There is not much that is more frustrating than watching someone you love struggle with an abusive relationship. It seems so clear from the outside — Just leave him! Just dump her! For heaven’s sake, what would you lose?!
But the answers are not that simple. And to help someone truly break free — or more accurately, to support an environment that can facilitate someone breaking free — you have to be aware of the subtler details that lie beneath the ground of the relationship.
To help provide a framework for this kind of understanding, I would like to suggest The Stabby-Knives Theory of Abuse Escape. This theory might break open some of the mystery of why people stay, and how you can support the idea of leaving.
Everything Hurts
The first truth to understand in the SKTAE is that for the person in an abusive relationship, everything hurts. Everything in the person’s daily life is a stabby knife. The morning alarm (after being kept up half the night with circular arguments), the mirror (who is that exhausted, sad hag?), the sneer and critique of the partner, traffic, the hunger from not quite enough lunch, the guilt for spending money to buy food, the worry about the kids, the house, the dog, the car that is groaning and squeaking. The worry about money. Fears about safety creeping in sometimes. Quickly pushed away, then they creep in again as the news is full, daily, of stories of ex-partners who go crazy and kill. The stories of the kids who are left behind.
Even when abuse isn’t overtly physical or acute, or when it isn’t bad enough to push the abuse target above the veil so they can really see it, everything still hurts. It’s just a low-grade pain that is hard to detect. Before Jabberwocky got violent, he was just plain mean for a while. I chalked it up to depression at the time, but just for kicks one time I tallied up his criticisms of me in a 20-minute period during which I was packing my things and trying to get out of the house to do some grading. I couldn’t grade effectively at home during the waking hours because the kids would come to me for help even if he was “watching” them, and he required my attention on an as-needed basis as well, sometimes perching himself like a parrot on the corner of my desk as I sat, an hour and fifteen minutes before my midnight deadline, trying to talk to me, asking every five minutes when I would be done, making me report how many papers were left, how many minutes per paper, and whether I was maintaining a consistent rate of grading, when I would be free to sit beside him while he watched Vietnam War movies. I would often lie beside him until I could tell he fell asleep, then slowly and quietly inch my way out of bed to the computer to finish grading.
You never have time for me, he said.
As I packed up my laptop and notebooks that one day, I counted seven critiques in 20 minutes. One every three minutes. And that was just for that stretch of time when I was choosing to be conscious of it. I shrugged off and curled up against dozens and hundreds more criticisms at all hours. A long and positive day of nothing but sunshiney interaction would turn to garbage when he asked me for a backrub at 11:45pm and I was too tired to oblige. Suddenly I didn’t care for him at all, didn’t do anything for him ever, and was ungrateful for the paycheck he brought into the house. And this was long before I ever considered it abuse.
Everything hurts. The good things, if they exist, are small and finite, and more often than not, have to be hidden in some way so as not to excite suspicion or attention. An extra piece of cake. A favorite movie. A friendship. Relationships become fraught because of how preachy lucky people with good partners are, how little they understand what it is like to be ugly and lonely inside of a marriage.

◆ **SET OF TASKS**
**A.** From the essay on abusive relationships, list the examples it gives of good things that are small and finite.
**B.** Answer these from the essay on abusive relationships:
(i) What is the name of the theory the writer proposes?
(ii) How many critiques did the writer count in 20 minutes?
(iii) What did Jabberwocky ask for at 11:45pm?

◆ **INFORMATION SHOWN**
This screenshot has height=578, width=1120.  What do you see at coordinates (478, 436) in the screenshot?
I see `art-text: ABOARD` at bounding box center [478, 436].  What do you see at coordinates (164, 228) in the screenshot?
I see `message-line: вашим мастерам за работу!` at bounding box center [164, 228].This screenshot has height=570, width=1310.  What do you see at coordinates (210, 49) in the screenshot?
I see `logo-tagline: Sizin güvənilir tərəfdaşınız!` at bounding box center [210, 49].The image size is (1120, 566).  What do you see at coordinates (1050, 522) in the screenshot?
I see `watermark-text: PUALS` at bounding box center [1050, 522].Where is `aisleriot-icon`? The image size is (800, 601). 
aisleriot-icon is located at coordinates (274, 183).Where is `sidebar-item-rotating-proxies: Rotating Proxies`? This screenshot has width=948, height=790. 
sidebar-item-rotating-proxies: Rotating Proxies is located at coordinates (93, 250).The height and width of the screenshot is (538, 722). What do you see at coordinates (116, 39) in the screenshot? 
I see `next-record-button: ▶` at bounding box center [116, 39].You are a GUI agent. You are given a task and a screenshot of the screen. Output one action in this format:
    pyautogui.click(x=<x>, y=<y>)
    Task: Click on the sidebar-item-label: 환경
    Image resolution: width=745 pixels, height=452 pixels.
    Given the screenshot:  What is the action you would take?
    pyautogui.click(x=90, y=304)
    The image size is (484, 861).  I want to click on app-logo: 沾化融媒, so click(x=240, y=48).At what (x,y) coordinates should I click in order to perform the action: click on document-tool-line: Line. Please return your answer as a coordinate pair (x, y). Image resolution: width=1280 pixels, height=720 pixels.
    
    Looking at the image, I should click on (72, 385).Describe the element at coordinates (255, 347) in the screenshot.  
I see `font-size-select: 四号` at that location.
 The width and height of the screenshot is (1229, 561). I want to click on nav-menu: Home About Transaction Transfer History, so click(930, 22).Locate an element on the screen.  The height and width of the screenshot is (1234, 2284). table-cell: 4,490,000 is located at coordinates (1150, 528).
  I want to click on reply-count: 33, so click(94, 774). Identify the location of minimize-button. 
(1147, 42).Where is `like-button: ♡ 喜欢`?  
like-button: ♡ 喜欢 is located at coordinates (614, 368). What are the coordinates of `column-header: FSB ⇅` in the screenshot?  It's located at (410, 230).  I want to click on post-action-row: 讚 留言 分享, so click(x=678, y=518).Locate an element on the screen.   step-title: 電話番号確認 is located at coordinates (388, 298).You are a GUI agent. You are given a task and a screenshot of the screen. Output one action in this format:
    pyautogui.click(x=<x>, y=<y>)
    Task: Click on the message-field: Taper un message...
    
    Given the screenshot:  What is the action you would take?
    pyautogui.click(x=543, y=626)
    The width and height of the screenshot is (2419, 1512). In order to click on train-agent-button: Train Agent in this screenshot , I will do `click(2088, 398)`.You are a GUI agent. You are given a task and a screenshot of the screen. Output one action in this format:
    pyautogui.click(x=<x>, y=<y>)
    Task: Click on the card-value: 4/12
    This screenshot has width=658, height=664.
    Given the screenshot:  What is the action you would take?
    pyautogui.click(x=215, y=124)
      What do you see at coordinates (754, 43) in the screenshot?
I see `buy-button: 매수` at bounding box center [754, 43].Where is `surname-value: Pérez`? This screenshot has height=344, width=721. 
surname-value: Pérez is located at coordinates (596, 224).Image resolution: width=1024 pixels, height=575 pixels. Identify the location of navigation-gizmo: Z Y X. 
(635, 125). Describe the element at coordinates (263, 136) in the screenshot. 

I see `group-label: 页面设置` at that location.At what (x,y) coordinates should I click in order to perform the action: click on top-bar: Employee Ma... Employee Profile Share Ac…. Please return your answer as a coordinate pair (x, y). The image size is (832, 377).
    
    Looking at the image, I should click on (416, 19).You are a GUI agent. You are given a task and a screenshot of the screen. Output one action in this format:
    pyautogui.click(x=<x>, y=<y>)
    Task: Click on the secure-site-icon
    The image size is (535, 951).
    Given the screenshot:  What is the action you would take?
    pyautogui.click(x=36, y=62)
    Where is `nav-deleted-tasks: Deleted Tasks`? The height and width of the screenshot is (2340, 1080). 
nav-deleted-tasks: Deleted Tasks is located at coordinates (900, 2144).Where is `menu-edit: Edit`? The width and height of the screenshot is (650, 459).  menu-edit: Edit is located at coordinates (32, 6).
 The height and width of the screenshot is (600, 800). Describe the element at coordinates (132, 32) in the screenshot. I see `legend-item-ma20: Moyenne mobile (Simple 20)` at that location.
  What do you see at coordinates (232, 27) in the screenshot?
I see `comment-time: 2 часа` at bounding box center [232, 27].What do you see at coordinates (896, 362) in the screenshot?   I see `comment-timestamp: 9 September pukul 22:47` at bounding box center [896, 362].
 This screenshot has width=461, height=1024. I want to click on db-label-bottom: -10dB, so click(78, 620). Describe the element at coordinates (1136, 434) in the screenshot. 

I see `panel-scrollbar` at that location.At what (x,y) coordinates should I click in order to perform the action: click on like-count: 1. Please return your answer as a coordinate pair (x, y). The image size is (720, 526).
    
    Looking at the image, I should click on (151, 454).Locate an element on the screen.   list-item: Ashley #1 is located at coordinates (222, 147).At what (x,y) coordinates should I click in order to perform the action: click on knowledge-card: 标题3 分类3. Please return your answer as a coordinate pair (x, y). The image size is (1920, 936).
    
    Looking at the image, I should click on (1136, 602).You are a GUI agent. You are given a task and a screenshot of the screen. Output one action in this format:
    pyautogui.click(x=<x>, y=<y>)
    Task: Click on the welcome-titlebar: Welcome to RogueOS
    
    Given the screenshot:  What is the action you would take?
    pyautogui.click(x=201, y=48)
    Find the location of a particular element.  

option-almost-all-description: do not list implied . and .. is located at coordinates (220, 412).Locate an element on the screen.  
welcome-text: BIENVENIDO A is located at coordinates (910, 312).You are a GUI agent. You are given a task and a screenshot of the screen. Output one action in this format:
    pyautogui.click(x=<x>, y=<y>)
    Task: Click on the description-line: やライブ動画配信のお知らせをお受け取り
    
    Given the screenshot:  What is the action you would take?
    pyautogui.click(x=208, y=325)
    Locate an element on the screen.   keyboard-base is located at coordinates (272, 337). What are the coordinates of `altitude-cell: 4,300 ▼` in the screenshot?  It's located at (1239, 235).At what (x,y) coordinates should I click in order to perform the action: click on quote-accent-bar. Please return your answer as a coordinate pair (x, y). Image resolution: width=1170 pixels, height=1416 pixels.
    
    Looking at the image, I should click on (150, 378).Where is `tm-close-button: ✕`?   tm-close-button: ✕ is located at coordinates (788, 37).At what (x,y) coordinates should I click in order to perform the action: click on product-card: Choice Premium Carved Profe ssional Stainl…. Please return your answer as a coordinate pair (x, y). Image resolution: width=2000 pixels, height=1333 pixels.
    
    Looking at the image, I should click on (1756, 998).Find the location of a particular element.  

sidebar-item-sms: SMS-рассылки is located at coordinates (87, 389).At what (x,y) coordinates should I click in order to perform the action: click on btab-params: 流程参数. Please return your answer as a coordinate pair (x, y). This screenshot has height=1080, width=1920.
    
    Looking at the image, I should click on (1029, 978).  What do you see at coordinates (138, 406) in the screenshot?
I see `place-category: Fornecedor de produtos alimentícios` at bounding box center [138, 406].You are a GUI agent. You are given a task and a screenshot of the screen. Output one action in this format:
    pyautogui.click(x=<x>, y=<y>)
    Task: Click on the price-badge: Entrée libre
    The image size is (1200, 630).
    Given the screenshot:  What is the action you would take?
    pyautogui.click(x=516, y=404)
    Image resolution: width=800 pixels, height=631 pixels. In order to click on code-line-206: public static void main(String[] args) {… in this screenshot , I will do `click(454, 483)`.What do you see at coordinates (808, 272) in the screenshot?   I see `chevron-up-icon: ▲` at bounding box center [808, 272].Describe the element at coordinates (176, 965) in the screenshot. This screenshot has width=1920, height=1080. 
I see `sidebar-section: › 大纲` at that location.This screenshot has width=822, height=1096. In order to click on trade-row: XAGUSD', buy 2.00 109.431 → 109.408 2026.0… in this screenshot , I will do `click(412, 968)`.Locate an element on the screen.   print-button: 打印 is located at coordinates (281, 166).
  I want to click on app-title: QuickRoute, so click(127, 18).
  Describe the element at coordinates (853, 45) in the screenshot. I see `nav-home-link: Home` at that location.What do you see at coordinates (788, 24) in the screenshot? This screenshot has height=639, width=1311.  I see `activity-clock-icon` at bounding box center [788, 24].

◆ **ANSWERS TO EACH TASK**
**A.**
An extra piece of cake
A favorite movie
A friendship

**B.**
(i) The Stabby-Knives Theory of Abuse Escape
(ii) Seven
(iii) A backrub